[Stored data entries]
******************************
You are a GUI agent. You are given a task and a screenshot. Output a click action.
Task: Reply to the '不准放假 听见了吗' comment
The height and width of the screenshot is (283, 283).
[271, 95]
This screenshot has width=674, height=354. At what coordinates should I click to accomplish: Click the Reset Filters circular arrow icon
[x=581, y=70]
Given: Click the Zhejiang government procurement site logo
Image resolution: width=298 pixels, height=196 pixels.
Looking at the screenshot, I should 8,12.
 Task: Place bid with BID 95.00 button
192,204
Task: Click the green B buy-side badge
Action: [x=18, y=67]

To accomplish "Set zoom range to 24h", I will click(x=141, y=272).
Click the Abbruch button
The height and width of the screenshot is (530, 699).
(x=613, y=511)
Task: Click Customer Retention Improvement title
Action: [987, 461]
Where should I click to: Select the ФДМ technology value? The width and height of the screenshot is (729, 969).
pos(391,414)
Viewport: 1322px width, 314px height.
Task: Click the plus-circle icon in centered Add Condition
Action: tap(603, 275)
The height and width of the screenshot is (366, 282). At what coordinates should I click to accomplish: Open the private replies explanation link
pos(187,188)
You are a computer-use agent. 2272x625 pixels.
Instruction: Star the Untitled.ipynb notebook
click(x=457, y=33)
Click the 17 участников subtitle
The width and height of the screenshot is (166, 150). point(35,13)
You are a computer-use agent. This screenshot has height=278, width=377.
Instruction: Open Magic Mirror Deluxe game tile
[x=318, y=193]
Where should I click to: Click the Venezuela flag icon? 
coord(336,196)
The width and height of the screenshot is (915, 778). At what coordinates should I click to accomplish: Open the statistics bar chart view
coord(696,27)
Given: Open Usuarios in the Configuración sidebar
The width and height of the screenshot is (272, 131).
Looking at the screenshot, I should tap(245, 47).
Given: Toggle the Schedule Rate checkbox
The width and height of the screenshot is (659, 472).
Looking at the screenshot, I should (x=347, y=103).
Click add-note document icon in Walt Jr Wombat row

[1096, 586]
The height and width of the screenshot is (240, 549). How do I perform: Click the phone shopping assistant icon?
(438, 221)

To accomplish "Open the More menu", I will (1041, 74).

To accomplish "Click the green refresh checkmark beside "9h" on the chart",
******************************
Goal of the exercise
Gather each line in the entries above where the string "computer" is found.

Response to this task
You are a computer-use agent. 2272x625 pixels.
You are a computer-use agent. This screenshot has height=278, width=377.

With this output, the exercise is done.